Acho que não preciso citar outros exemplos. Para que vocês entendam onde quero chegar, podemos ir direto ao nosso estranho trabalhador: o ginecologista. Poupemos-nos dos detalhes do seu dia e vamos direto ao final de sua jornada, a sua chegada ao seu doce lar. A sua necessidade merecida de descanso, estacionando o carro na garagem... quem abre a porta de casa para recebê-lo? Ela! A sua esposa que é a causa da minha indignação e descrença.

Vamos continuar a imaginar o casalzinho feliz em casa. Toca o telefone, a esposa atende. Uma voz feminina do outro lado inicia:

“-Alô, o Doutor Arthur está?”

Sua voz é de coitadinha, pois está sofrendo de algum mal que até Deus sabe aonde. O doutor vem prontamente atendê-la e carinhosamente pergunta:

“-O que está sentindo?”
Silêncio. O doutor está ouvindo. “Estarei lá na clínica amanhã, dê um pulinho lá para eu dar uma olhadinha, enquanto isso pode ir aplicando...” e a doce e feliz esposa à mesa com o jantar esfriando ouvindo esta conversa. Desliga o telefone e o jantar prossegue naturalmente. E depois vão para cama, onde juram que tudo acontece como em qualquer outro lar. Ora, quem pode acreditar que esta cena é real sem questionar se o casal não é de outro planeta?

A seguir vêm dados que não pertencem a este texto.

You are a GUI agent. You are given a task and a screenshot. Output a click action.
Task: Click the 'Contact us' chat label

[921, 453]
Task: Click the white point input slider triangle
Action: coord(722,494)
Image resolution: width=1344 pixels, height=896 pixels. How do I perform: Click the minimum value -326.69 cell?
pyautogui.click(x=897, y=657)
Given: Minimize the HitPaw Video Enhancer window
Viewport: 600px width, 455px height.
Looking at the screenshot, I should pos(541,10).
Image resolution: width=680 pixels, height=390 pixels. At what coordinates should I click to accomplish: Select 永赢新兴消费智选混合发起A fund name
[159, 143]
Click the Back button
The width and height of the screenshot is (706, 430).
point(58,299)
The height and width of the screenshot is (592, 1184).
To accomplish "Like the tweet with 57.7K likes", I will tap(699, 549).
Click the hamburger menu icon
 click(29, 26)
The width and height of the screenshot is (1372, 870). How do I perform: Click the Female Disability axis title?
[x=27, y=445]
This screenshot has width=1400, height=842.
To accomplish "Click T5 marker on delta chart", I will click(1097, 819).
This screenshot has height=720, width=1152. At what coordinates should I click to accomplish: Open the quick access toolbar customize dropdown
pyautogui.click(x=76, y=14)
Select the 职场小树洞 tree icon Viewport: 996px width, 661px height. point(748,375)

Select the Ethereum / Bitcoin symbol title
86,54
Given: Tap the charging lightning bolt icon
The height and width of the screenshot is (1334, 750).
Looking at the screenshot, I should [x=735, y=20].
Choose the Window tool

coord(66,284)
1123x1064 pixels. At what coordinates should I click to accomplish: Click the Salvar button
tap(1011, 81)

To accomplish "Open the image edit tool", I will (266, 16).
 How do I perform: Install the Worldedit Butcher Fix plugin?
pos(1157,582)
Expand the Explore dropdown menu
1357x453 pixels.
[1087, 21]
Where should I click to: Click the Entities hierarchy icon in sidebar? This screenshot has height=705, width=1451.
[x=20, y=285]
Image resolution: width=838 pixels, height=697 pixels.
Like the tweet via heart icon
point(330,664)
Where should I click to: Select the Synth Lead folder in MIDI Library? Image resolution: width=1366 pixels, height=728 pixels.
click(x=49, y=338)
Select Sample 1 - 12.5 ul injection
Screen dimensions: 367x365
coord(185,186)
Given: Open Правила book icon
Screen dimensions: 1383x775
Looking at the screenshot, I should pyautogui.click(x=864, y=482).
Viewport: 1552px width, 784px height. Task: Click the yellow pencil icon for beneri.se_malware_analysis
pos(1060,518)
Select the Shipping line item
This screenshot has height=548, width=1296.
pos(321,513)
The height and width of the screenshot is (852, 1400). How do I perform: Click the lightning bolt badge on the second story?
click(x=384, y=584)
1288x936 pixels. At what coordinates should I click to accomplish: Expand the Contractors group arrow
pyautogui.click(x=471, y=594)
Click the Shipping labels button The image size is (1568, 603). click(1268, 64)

Já tentei perguntar a esses enigmáticos homens sobre esta minha inquietude e todos mentiram da mesma forma: é diferente. Olhar a esposa é diferente de olhar uma paciente. Como isso é possível? A não ser que a esposa seja “realmente” diferente - o que torna a história mais assustadora. E para onde as esposas vão quando tem problemas ginecológicos???

Vamos além, dizem esses seres que é um trabalho como outro qualquer. Que “analisar” uma mulher é, na prática, igual ao que qualquer mecânico de automóvel faz. Levamos o carro com problemas, ele olha e dá o diagnóstico. É claro que como a mulher é um ser humano há um cuidado maior na forma que o problema será tratado; porém, é fato, que não há nenhum deslumbre ou uma emoção da parte do médico ao ver sua paciente de pernas abertas na sua frente. Se assim for, agora temos uma situação mais estranha ainda. Trata-se do médico examinando sua paciente no consultório.

Todas as mulheres sabem que ir a um ginecologista é um evento, seja lá qual for a freqüência que o vemos. Preocupamos com a nossa “aparência”, nos olhamos no espelho sob determinados ângulos que não nos vemos todos os dias, algumas passam perfume, todas tomam um banho mais demorado... Enfim, chega a hora de contarmos o nosso probleminha ou apenas fazer um simples preventivo. Conversamos um pouquinho até que ele nos olha com certo jeitinho e diz para nos trocarmos, isto é, que é para colocarmos aquela camisolinha que está pendurada no banheiro do consultório. Faço xixi? A mulher nervosa pensa. E se o papel ficar grudado? Jogo água? Me enxugo como??? Deita-se na cama. Será que estou bem? Ouve-se a voz dele: "relaxa, meu bem." Devo me fazer de meiguinha ou relaxar como ele pede? E se eu soltar um pumzinho sem querer? Ai meu Deus! O médico a examina... "Quanto será que foi o jogo de ontem?" Era só o que faltava...meu time perder de novo! Será que vai dar tempo de passar no banco? Ih, não posso me esquecer de ligar pro... pronto, querida, acabou! Depois conversam médico e paciente, despedem-se e... próxima!

À noite, a paciente lembra que esqueceu de perguntar algo para o médico. Liga para a casa dele, atende uma calma voz feminina.

“-Alô. Alô, o Dr Arthur está?”

“- Ele ainda não chegou, quer deixar recado?”

“- É que eu estive com ele hoje, meu nome é Elika e, bem... ele sabe qual o meu problema, é que eu esqueci de perguntar a ele uma coisa.”

“- Ligue mais tarde, ele chega daqui a pouquinho.”

“- É que eu fico sem graça em ficar incomodando...”

“- Bobagem! Pode ligar, o trabalho dele é esse!”

“- Com quem estou falando?”

“- Com a esposa dele...”

Neste momento, a origem do Universo, a física quântica e a desigualdade social viram objetos de simples pesquisa - e me repreendo ao ter ensinado aos meus filhos que fadas e ETs não existem.